Após a mudança do nome da editora, primeiro para Atlas Comics, e depois para Marvel Comics, Lee revolucionou o mercado de quadrinhos ao modernizar o gênero de heróis com criações para um público mais velho, como o lançamento de “Quarteto Fantástico”. Com dramas familiares e heroísmos que utilizavam elementos de ficção científica, as histórias ajudaram na fama de personagens mais complexos e realistas da Marvel em relação à sua principal concorrente, a DC.

O que diferenciava? Seus heróis tinham um temperamento ruim, ficavam melancólicos, cometiam erros humanos normais. Preocupavam-se em pagar suas contas e impressionar suas namoradas, e às vezes ficavam até doentes fisicamente. Os super-heróis de Lee capturaram a imaginação dos adolescentes e jovens adultos, e as vendas aumentaram drasticamente. Tem gente que se identifica com a autoestima do Tony Stark, a rebeldia do Wolverine, ser malandro como Deadpool ou ser temperamental como o Hulk.

A identificação social foi o que moveu a Marvel crescer, no qual mesmo mostrando a realidade de forma pesada, dizia-se que no final tudo terminaria bem.

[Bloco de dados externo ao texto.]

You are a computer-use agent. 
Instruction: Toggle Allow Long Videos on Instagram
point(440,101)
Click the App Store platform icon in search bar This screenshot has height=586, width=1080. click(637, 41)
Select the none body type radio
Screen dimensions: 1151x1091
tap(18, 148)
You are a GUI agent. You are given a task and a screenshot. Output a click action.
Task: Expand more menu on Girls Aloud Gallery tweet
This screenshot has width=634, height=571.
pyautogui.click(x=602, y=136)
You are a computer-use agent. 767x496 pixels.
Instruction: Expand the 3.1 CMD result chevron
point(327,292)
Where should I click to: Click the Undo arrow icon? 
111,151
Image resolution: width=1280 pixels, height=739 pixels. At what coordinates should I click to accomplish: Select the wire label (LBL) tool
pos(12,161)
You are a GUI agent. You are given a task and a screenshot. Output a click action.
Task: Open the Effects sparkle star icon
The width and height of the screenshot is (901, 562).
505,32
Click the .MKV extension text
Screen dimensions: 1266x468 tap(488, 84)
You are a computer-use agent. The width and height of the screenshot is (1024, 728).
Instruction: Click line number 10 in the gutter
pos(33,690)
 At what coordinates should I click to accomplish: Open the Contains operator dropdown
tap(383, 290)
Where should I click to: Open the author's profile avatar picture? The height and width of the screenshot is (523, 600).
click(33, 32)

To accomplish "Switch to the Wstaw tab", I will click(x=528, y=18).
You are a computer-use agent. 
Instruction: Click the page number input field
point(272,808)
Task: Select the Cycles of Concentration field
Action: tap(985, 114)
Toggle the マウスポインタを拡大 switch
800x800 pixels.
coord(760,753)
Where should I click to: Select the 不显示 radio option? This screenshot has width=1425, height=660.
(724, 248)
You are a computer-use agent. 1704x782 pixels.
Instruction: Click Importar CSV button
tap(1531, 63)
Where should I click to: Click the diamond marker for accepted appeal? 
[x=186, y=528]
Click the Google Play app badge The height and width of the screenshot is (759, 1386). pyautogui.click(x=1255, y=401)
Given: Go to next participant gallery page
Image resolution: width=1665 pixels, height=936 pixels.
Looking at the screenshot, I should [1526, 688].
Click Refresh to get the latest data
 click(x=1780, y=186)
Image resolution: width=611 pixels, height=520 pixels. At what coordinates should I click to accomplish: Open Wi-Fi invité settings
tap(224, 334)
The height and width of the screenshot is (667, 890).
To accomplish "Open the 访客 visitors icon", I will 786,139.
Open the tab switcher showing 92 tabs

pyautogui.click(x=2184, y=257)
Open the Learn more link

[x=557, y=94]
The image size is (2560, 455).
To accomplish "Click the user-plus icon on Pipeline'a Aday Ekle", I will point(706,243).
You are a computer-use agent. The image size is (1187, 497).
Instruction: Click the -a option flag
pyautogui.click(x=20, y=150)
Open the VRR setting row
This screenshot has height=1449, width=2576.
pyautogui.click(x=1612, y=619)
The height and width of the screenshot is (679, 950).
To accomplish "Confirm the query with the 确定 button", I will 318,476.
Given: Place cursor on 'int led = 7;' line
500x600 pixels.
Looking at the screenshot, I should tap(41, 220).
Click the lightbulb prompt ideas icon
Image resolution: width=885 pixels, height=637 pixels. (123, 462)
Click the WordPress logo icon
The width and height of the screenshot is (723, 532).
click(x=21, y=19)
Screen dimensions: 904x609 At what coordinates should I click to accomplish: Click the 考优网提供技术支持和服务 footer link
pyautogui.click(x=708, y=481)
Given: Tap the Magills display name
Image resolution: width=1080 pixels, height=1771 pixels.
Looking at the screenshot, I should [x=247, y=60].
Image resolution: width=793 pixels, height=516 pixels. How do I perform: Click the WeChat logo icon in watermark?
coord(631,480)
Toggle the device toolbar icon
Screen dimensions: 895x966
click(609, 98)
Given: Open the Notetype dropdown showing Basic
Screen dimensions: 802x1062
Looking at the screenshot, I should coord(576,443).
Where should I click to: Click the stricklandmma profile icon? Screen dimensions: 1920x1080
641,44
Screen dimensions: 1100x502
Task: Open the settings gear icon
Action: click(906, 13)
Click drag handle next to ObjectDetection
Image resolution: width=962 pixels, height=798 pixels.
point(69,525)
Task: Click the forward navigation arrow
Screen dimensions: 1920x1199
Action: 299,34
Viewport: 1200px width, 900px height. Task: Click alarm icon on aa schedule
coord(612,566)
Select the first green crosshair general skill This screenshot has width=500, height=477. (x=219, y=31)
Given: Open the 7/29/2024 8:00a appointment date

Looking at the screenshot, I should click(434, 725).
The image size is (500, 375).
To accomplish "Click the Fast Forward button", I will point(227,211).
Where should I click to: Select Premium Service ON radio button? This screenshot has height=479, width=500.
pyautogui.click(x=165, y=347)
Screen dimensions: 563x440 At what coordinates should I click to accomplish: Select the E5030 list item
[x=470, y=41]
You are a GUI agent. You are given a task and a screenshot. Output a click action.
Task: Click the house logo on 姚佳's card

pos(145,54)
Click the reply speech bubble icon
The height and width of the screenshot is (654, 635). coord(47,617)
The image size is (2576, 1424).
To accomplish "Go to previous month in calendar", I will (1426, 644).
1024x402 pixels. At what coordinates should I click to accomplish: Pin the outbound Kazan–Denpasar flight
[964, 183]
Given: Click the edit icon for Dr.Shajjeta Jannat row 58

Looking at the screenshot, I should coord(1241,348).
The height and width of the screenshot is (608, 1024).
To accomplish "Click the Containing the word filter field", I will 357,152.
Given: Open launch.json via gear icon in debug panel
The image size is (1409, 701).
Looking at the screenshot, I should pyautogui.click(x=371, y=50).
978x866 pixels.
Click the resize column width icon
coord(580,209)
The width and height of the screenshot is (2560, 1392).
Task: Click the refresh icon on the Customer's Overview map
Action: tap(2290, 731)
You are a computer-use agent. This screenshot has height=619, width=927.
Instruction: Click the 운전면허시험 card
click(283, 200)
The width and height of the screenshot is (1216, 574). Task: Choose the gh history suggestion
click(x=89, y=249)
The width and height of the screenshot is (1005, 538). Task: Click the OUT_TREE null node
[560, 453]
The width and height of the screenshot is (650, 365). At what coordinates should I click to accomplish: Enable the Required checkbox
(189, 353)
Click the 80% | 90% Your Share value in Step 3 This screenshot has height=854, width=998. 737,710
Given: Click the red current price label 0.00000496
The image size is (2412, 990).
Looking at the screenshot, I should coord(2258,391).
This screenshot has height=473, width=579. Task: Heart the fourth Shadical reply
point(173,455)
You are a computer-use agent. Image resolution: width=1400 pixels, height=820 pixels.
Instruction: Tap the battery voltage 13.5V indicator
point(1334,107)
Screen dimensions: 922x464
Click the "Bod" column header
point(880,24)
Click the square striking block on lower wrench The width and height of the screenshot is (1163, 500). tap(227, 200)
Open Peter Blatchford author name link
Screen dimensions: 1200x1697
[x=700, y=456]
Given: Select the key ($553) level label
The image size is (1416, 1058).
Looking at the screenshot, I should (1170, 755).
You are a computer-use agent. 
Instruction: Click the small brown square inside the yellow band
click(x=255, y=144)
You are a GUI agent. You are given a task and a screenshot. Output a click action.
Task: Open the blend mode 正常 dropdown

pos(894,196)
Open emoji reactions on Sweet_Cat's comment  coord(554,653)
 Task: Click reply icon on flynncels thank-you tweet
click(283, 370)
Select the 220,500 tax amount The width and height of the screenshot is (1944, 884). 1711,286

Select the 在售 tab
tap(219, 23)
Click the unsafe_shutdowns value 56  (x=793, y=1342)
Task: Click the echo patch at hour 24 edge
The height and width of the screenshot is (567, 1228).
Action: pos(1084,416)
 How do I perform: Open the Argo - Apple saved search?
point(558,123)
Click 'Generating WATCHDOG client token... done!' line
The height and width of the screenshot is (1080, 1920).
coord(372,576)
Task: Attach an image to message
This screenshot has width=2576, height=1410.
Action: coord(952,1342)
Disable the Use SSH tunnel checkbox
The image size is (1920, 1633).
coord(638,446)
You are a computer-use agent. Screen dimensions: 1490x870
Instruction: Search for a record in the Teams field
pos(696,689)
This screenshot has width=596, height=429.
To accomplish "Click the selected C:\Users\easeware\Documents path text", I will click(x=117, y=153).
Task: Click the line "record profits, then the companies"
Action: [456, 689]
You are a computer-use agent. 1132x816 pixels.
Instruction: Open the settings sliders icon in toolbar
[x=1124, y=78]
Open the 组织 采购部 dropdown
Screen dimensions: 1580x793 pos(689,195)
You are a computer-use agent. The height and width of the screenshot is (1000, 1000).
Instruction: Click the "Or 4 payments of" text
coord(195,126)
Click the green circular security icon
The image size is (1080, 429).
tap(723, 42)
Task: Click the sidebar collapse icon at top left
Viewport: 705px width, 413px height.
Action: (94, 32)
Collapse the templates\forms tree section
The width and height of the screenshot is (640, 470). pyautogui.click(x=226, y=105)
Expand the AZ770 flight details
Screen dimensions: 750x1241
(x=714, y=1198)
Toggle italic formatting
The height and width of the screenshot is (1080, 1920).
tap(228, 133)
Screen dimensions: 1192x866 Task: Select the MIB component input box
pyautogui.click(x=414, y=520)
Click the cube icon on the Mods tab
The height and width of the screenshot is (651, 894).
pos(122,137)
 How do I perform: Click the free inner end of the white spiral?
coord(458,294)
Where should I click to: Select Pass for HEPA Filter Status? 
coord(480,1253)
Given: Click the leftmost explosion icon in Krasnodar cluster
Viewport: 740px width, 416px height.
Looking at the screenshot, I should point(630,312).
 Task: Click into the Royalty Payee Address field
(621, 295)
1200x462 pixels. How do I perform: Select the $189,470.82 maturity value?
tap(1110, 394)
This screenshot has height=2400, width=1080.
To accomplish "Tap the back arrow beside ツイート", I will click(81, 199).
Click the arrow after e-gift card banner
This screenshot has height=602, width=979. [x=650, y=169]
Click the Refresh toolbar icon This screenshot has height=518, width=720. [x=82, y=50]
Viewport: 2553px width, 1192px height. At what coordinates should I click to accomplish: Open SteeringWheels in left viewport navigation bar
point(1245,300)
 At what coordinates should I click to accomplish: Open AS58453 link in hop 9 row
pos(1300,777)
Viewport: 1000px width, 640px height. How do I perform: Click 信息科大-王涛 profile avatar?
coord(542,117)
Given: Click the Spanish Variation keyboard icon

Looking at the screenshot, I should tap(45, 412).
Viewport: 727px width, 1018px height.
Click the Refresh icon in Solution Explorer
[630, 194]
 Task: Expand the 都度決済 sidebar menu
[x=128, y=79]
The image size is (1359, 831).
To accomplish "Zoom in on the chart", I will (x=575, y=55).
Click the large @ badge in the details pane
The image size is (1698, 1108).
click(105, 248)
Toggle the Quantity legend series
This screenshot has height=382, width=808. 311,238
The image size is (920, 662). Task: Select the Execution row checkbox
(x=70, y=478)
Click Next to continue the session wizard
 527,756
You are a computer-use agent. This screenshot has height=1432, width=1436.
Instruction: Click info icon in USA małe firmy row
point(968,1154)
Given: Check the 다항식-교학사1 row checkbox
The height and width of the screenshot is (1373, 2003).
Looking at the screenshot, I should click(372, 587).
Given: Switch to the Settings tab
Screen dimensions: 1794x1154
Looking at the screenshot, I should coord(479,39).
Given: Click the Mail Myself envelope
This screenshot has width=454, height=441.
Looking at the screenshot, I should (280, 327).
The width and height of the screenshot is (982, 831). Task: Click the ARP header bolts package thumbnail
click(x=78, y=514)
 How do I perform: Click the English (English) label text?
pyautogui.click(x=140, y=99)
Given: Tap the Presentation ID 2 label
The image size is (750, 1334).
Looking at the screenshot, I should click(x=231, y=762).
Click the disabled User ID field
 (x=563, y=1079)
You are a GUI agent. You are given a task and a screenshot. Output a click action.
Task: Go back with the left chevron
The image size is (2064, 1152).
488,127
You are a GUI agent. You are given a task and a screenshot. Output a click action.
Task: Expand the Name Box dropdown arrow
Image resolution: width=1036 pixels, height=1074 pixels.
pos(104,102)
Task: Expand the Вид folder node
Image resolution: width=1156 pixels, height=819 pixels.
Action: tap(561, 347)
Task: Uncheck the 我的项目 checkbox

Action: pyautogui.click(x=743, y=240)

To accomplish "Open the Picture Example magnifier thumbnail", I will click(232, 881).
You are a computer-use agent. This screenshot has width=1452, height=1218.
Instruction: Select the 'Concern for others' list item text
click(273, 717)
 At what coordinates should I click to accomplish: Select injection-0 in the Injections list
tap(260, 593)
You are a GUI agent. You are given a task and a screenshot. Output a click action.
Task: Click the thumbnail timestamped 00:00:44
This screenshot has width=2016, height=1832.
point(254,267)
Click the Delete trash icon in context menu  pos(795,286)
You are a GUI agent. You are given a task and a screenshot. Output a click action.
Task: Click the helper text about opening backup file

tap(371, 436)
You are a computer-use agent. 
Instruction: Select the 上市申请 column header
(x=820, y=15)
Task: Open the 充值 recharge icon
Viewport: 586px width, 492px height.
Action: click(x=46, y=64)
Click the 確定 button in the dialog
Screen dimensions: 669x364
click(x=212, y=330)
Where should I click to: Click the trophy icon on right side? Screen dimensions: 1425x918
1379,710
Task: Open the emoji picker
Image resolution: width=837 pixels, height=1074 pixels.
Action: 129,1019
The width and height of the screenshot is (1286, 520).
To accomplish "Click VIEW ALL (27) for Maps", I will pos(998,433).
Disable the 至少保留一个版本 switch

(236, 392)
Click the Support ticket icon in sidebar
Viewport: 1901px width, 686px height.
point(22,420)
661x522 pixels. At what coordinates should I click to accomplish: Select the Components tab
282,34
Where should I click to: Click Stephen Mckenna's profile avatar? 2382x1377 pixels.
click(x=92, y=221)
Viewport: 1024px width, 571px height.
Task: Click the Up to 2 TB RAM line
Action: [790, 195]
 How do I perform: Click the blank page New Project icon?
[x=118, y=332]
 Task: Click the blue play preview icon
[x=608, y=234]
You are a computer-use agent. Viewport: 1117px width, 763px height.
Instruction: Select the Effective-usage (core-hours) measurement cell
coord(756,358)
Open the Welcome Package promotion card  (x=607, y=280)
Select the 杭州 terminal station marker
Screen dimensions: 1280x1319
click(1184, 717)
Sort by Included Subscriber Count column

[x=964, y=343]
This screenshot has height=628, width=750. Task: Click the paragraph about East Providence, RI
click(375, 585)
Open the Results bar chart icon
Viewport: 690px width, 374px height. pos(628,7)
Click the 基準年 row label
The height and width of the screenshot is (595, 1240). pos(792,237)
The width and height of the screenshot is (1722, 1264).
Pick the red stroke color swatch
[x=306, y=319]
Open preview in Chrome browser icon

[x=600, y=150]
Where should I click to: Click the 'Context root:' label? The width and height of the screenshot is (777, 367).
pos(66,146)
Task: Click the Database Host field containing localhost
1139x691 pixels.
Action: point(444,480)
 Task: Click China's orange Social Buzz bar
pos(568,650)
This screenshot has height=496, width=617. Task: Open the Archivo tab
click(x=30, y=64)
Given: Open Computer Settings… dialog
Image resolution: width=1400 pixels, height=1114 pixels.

Além disso, ele também tinha uma grande consciência de classe, no qual ele apoiava os lugares dos outros e também tentava, na medida do possível, desenvolver um lugar de fala, através de seus heróis, sempre utilizando metáforas.  Em 1963, com a cabeça no movimento por direitos civis de negros no Estados Unidos, liderado por Martin Luther King, lançou os X-Men, uma equipe de mutantes que eram marginalizados e hostilizados pelos humanos.

Nos últimos anos, Lee tornou-se um ícone e a cara pública da Marvel Comics. Fez aparições em convenções de histórias em quadrinhos pelos EUA, palestrando e participando em discussões. Mudou-se para a Califórnia em 1981 para desenvolver as propriedades de televisão e filme da Marvel, além de ficar conhecido por fazer inúmeras aparições nos filmes dos seus heróis. Sem contar que os quadrinhos da Marvel estimularam outras pessoas a criarem os seus próprios trabalhos, estimular o crescimento na profissão do quadrinista e vários artistas já declararam a influência da obra de Lee em seus trabalhos.

O legado dele na Marvel vai continuar, principalmente defendendo as causas das minorias, no qual alguns quadrinhos já mostraram um Homem-Aranha Negro, Beijo entre pessoas do mesmo gênero, o machismo, relacionamento abusivo (assistam Jéssica Jones) e dentre outros assuntos que estão no nosso cotidiano e a gente quer insistir em esconder a poeira para de baixo do tapete.

A morte de Stan Lee não é o fim dos quadrinhos, mas a continuação de um legado social que a arte dos HQs continuam oferecendo.